Blood began to pour out of Luzckow’s neck.

“My wife thought I was playing a practical joke with the hot sauce packets,” he said. “Needless to say, I didn’t get my order that night.”

Luzckow said Mason sped off in a silver Kia Soul that almost ran over his wife, who had pursued the knife-wielding woman.

Cops pulled over the car a short time later, police said. Inside were Mason, her boyfriend Phillip Thomas and Mason’s two young children, ages 2 and 4, said Clackamas County prosecutor Matt Semritc.

The suspect’s blond wig was no longer on top of her head.

“We found it in the boyfriend’s pants,” said Craven, the Sandy police detective.

Police arrested Mason, and she was later indicted on multiple criminal counts, including attempted murder, first-degree assault and unlawful use of a weapon, records show.

Thomas was also arrested and booked on charges of tampering with physical evidence. His case was later dismissed, records show.

Mason’s children eventually traveled back home to Maryland with a relative, authorities said.

According to prosecutors, Mason was on state supervision for an armed robbery conviction in Maryland after sticking up a pizza deliveryman at her home. She will likely face more prison back east when she’s completed her sentence in Oregon, where she in ineligible for early release.

“In the meantime,” Luczkow said, “I guess she gets to enjoy the scenery here for a few years.”_


----------



## Reinventing21 (Nov 2, 2019)

I know she is crazy and all, but the 'victim' overstepped with that pompous "zip it" line. It boggles the mind he did not understand how his condescending tone etc., would further enrage someone clearly unstable.


----------



## Ivonnovi (Nov 2, 2019)

That hairline does not look like it belongs to a 22 y/o.    I've never seen premature grey like that.


----------



## Chicoro (Nov 2, 2019)

Ivonnovi said:


> That hairline does not look like it belongs to a 22 y/o.    I've never seen premature grey like that.

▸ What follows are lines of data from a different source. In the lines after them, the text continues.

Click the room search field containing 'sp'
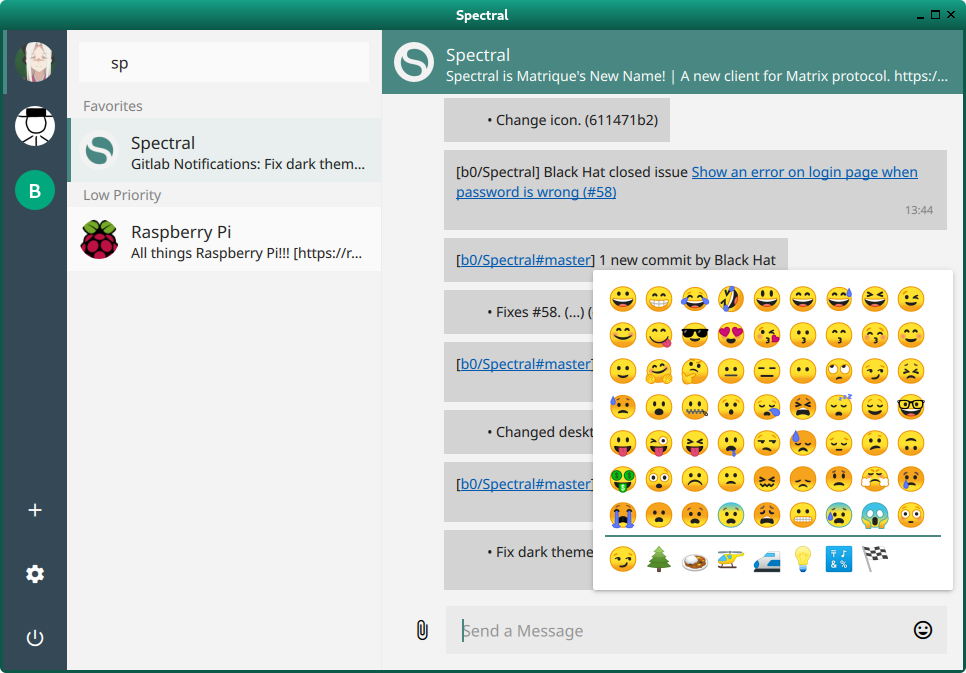The height and width of the screenshot is (673, 966). click(x=224, y=63)
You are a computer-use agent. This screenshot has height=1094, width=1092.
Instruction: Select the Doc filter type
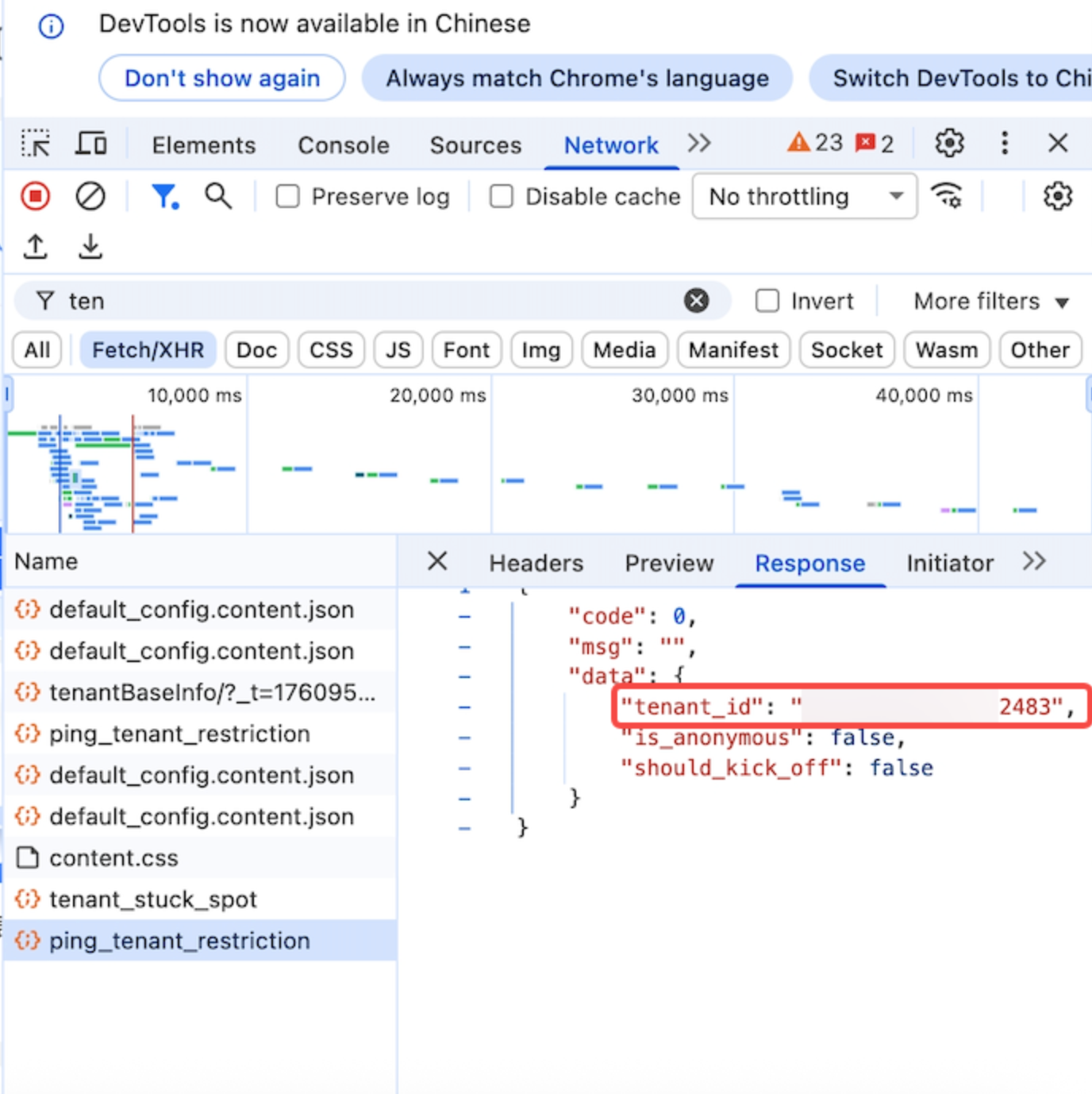(256, 350)
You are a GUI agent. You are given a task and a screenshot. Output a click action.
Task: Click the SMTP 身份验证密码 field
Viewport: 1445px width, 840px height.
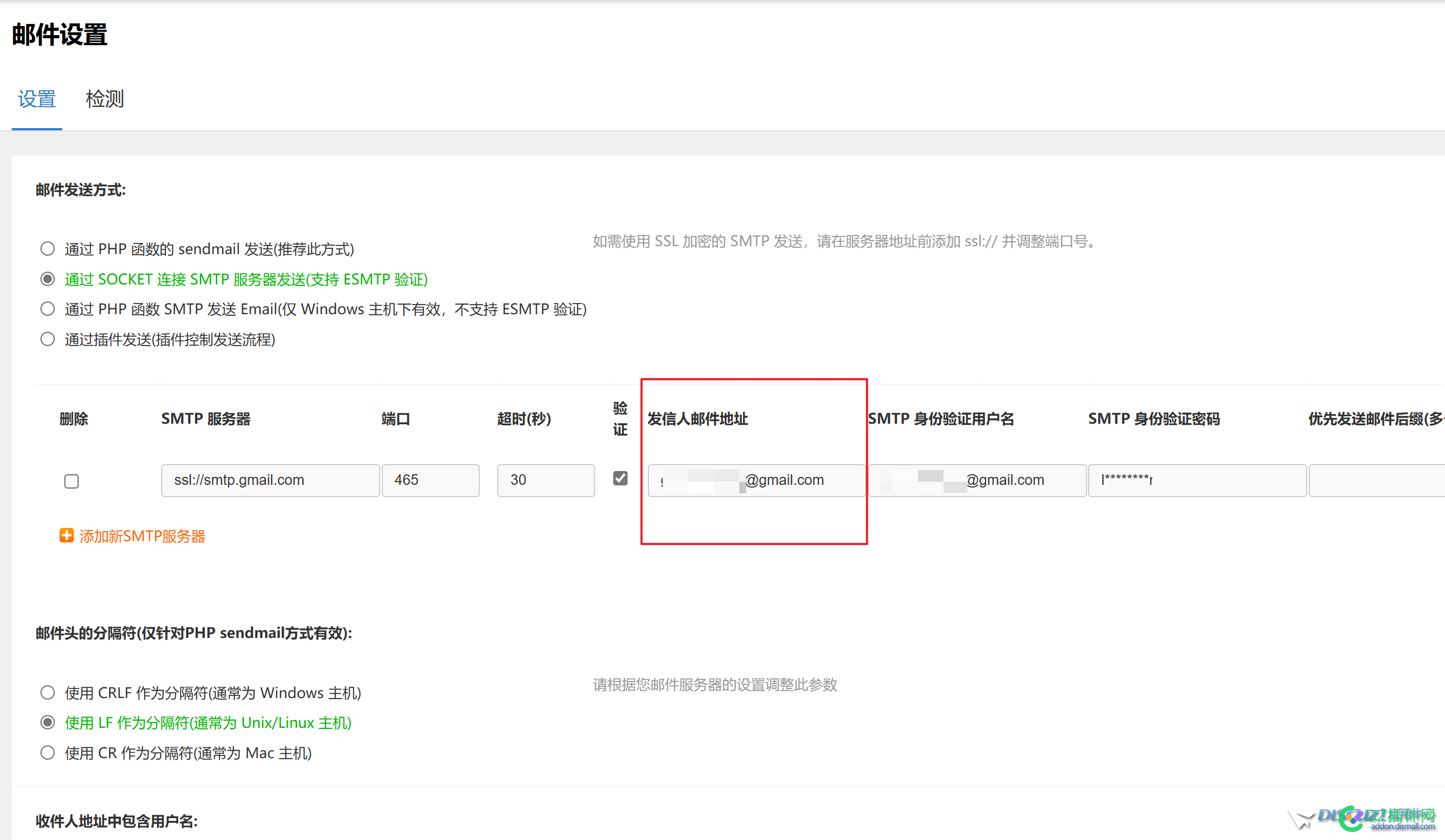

It might be glue for the wig.


----------



## awhyley (Nov 2, 2019)

First, someone get set on fire in TB and now this? 
What's happening with these Taco Bell patrons?


----------



## Black Ambrosia (Nov 2, 2019)

She robbed a pizza delivery guy at her house. She’s not smart and has anger management issues. 

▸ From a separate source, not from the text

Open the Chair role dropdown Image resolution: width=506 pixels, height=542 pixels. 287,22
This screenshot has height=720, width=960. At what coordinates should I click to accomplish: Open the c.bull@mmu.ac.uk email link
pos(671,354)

I’d reconsider going to Taco Bell based on this foolishness. At least use the drive thru. When is Popeyes getting the chicken sandwich back?


----------



## Kanky (Nov 2, 2019)

awhyley said:


> First, someone get set on fire in TB and now this?
> What's happening with these Taco Bell patrons?


I don’t know.  But this kind of thing would never happen at Chick Fil-A.


----------



## frizzy (Nov 2, 2019)

She must have needed that 4th meal to take her medication...


----------



## FriscoGirl (Nov 2, 2019)

Black Ambrosia said:


> She robbed a pizza delivery guy at her house. She’s not smart and has anger management issues.
> 
> I’d reconsider going to Taco Bell based on this foolishness. At least use the drive thru. *When is Popeyes getting the chicken sandwich back?*



*Tomorrow 11/4*


----------



## RoundEyedGirl504 (Nov 2, 2019)

Black Ambrosia said:


> She robbed a pizza delivery guy at her house. She’s not smart and has anger management issues.
> 
> I’d reconsider going to Taco Bell based on this foolishness. At least use the drive thru. When is Popeyes getting the chicken sandwich back?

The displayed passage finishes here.